SOAP is well suited to:
- asynchronous processing,
- format contracts,
- and stateful operations.

Question 27

Name the three different API models.

Answer 27

• Public APIs
• Partner APIs
• Private, or Internal, APIs

Question 28

Explain Public APIs.

Answer 28

Public APIs, which are provided to those outside the organization, allowing for integration by third parties. These are often licensed or have a pay-per-use model and need to be secured against misuse and overuse.

Question 29

Explain Partner APIs.

Answer 29

Partner APIs are provided to business partners or other organizations that your organization has an established relationship with. They are often used as part of shared business processes. Since they are exposed outside the organization, they often require additional security and monitoring.

Question 30

Explain Private, or Internal APIs.

Answer 30

Private, or Internal, APIs which are used for internal uses and are not made available to third parties.
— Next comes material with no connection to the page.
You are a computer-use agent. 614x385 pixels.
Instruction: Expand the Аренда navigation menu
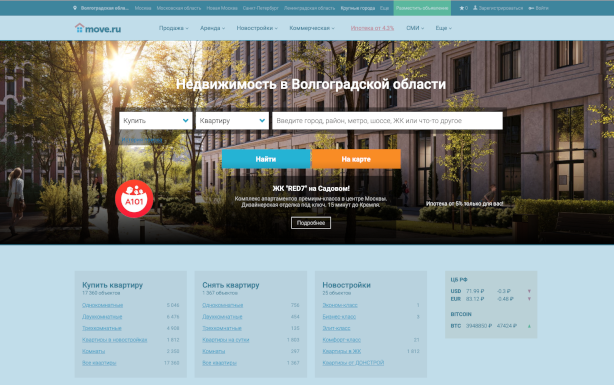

Private APIs are often exposed via an internal API directory and can leverage internal authentication and authorization capabilities more easily than a public or partner API.

Question 31

What are the 6 common API threats?

Answer 31

The following API threats are common:
- Injection attacks
- Denial-of-service (DOS) attacks
- Poorly secured API servers or services
- On-Path attacks
- Credential attacks, including
- stolen credentials
- accidental API key exposure
- brute force attacks
- Poor API key generation techniques

Question 32

What are API keys for?

Answer 32

API keys are unique identifies used for authentication and authorization to an API.
API keys may be associated with privileges or resource restrictions, and API key breaches can allow third parties to gain unauthorized access to an API, so keeping API keys secure is a critical security task.

Question 33

What are common security practices around API keys?

Answer 33

• avoiding API keys in code or in code repositories
• restricting their use
• deleting unneeded API keys
• ## regenerating keys so that long-lived keys aren’t useful to malicious actors who acquire them.